За эти пару месяцев Уолтон так изменился, что я не узнал его. Дело было за полночь, посреди слабо освещенной улочки в Минске. Незнакомец напал на меня, точно бык, правда, с кинжалом вместо рогов. Приняв его за смелого, но глупого грабителя, я выхватил у него нож, а самого откинул в сторону. Но он набросился снова. Тогда я пригвоздил его к стене и уже готов был разделаться с этим надоедой, как вдруг он заговорил:
— Так ты меня не узнал?
Ожидая услышать поток русских проклятий, а не английскую речь, я ослабил хватку и всмотрелся в лицо незнакомца.
— Какая разница, — сказал я по-английски с сильным акцентом.
— А я тебя знаю. Знаю, кто ты и что ты совершил.
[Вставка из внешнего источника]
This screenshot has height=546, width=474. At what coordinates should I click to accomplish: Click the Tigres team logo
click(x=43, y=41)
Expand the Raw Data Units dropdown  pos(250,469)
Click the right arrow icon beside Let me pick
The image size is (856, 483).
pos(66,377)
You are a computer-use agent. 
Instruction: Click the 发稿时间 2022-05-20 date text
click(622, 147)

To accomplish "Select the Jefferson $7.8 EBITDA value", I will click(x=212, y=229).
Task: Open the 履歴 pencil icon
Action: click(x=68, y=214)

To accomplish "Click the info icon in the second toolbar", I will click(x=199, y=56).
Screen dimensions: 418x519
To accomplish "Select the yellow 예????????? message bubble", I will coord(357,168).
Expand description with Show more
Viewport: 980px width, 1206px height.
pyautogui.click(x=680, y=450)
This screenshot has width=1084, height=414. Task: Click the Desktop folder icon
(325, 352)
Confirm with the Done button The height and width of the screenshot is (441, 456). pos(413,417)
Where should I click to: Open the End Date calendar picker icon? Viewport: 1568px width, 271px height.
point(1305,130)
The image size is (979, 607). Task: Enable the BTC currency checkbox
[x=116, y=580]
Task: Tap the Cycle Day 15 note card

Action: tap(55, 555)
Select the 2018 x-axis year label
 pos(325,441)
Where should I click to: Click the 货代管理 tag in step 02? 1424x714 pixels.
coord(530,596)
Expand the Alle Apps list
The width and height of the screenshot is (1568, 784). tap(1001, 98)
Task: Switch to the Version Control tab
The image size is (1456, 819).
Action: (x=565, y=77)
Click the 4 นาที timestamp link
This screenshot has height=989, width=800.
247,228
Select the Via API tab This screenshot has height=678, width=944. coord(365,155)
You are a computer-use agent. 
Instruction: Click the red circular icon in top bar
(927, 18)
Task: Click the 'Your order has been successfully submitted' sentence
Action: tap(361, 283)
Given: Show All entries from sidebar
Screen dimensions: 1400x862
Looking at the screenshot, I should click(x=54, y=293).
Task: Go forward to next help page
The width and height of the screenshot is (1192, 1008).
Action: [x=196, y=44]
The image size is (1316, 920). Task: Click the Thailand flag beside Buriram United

Ты не вправе выдавать себя за одного из нас. Ты не человек.
— Кто ты? — Мои пальцы сомкнулись вокруг его горла.
— Роберт Уолтон. — Он поднял руку, словно опознавательный знак, и, увидев зарубцевавшийся просвет между пальцами, я вспомнил. — На моем корабле ты убил Виктора Франкенштейна — самого верного моего друга и собрата. Ты уничтожил меня, — Уолтон усмехнулся. — Франкенштейн высказал последнее желание: чтобы я избавил мир от тебя. Теперь это и мое последнее желание.
— Но почему? Из-за пальца? Мой отец мог бы пришить новый.
Я швырнул Уолтона на землю. Он вскочил, выхватив из голенища второй нож.
— Я просто хочу, чтобы ты знал: я отомщу, даже если придется воззвать к силам преисподней. В следующий раз я не стану церемониться.
Он потихоньку улизнул, решив дождаться другого, более удобного случая.
Что удержало меня в ту первую и последующие ночи? Тот факт, что Уолтон — единственный человек, знающий правду обо мне? Или что он единственное связующее звено с отцом? Не знаю. Но все эти месяцы и годы преследований, всякий раз, когда я так и не разделывался с ним, убить его становилось все труднее. А теперь это вообще немыслимо. Вряд ли я когда-нибудь пойму мотивы его мести, ведь он сдержал слово и больше со мной не разговаривал. Мы сходимся и деремся молча, обычно по ночам. Порой проливаем кровь и расстаемся, зная, что встретимся вновь.